» WRITTEN TASK
Please edit the lines starting with the line that contains "The height and width of the screenshot is (1024, 473)." and going on through the line that contains "I will coord(386,18).", changing "Wi-Fi status icon" to "wireless network icon" and keeping everything else the same. Return only those lines.

» GIVEN RECORDS

■ ■ ■ ■

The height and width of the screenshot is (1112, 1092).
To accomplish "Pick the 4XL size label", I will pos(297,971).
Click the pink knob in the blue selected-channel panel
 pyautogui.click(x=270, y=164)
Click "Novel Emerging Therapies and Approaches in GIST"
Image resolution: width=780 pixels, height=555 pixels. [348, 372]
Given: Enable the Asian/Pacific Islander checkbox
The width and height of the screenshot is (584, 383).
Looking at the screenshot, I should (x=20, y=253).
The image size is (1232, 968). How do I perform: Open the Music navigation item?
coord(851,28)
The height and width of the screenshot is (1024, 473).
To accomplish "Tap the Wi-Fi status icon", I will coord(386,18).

■ ■ ■ ■

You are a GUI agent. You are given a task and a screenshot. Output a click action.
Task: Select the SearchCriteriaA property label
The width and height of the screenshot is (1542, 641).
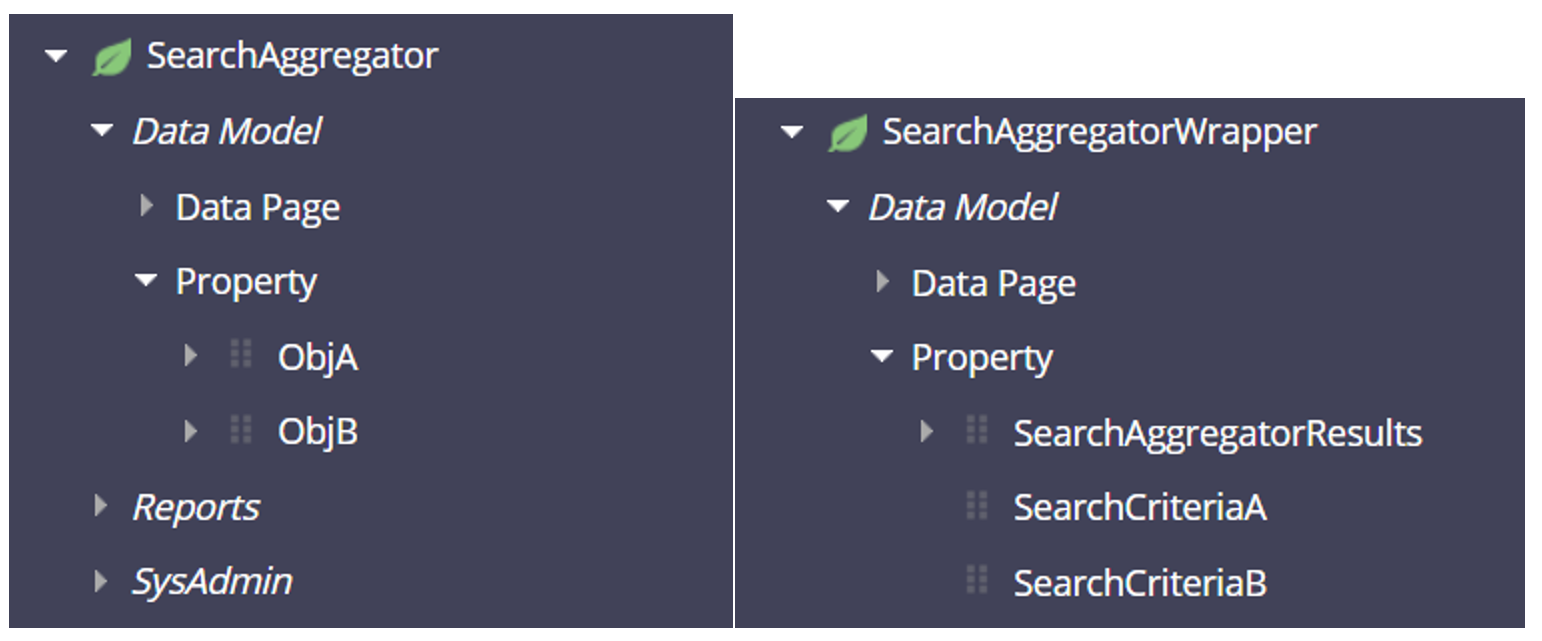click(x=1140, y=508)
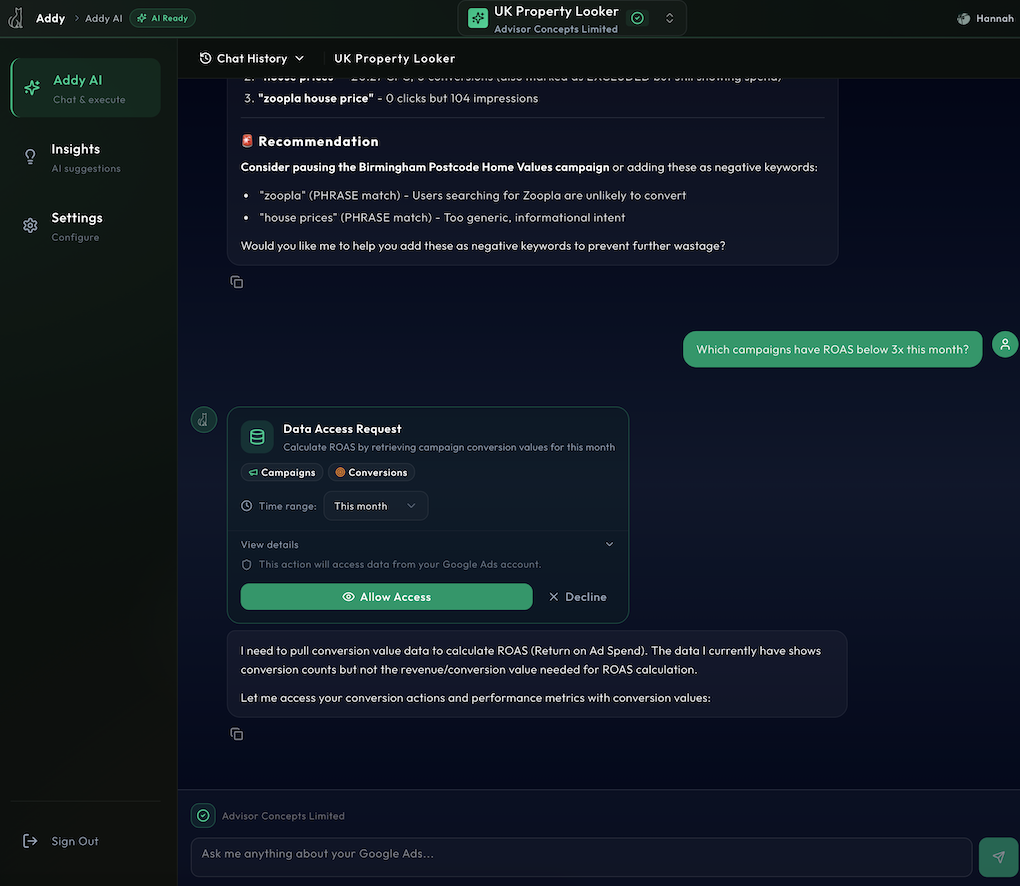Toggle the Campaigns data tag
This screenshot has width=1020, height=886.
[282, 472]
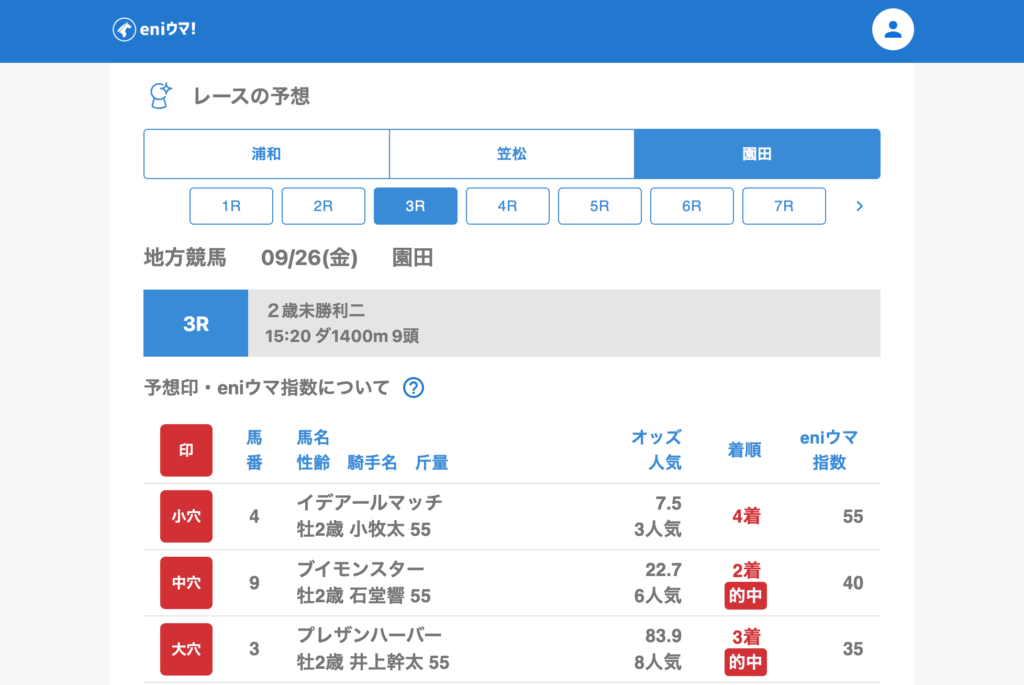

■ ■ ■ ■

» COMPLETED EXERCISE
The height and width of the screenshot is (1024, 473).
To accomplish "Tap the wireless network icon", I will coord(386,18).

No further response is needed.